**Your goal**
Look through the records below and copy each line that includes the word "click".

**Dataset records**
^^^^^^^^
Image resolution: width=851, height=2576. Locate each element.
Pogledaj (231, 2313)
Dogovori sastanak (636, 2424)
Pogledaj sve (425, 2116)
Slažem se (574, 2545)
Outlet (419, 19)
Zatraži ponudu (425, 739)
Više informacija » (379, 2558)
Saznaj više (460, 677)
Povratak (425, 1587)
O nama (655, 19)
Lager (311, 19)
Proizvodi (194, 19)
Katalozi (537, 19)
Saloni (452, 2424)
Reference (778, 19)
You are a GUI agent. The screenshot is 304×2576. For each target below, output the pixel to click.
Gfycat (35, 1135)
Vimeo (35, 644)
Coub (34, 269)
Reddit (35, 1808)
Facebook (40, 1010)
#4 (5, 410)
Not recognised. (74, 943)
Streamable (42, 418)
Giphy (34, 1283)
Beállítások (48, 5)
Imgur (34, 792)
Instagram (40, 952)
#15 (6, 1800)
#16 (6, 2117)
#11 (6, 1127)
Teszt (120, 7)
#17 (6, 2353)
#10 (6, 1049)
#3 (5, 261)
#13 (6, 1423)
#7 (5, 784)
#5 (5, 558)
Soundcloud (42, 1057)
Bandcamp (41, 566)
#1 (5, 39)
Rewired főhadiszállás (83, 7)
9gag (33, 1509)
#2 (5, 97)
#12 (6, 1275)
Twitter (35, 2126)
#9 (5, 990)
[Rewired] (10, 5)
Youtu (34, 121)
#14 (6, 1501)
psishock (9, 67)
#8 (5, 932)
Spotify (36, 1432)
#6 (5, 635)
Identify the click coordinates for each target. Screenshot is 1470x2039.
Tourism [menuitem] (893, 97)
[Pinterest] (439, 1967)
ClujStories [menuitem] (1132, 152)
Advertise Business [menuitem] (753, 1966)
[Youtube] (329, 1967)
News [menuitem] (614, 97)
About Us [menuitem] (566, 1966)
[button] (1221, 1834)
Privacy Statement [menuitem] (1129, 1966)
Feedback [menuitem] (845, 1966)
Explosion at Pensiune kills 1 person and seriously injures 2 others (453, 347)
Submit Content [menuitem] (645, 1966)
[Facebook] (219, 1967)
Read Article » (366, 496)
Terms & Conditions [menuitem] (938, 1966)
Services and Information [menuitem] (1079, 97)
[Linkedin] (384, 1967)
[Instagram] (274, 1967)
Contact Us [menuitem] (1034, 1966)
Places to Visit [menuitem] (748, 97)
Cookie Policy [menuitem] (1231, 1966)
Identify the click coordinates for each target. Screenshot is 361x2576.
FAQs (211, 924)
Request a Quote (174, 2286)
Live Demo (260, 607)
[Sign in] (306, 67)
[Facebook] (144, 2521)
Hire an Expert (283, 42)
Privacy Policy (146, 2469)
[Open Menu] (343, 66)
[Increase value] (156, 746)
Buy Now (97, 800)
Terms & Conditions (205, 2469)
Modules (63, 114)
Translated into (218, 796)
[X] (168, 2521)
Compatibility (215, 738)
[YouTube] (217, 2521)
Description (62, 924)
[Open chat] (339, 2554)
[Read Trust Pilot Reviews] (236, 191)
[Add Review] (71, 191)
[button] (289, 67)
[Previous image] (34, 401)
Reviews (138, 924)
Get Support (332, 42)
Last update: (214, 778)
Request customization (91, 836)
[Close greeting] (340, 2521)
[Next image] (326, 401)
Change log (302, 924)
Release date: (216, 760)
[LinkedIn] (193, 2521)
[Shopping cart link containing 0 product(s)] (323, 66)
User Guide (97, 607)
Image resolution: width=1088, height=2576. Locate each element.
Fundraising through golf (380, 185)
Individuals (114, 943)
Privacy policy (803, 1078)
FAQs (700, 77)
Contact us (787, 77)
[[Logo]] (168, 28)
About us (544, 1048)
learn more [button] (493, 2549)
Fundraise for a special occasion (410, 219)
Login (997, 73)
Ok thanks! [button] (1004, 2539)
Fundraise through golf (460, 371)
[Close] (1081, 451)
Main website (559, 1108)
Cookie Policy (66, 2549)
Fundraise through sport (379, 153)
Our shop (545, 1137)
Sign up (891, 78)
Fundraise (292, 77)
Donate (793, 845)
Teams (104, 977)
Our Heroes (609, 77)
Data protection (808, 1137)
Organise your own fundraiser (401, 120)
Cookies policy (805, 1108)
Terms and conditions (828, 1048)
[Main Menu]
^^^^^^^^
**Task solution**
You are a GUI agent. The screenshot is 304×2576. For each target below, output the pixel to click.
Identify the click coordinates for each target. Screenshot is 1470x2039.
Identify the click coordinates for each target. Screenshot is 361x2576.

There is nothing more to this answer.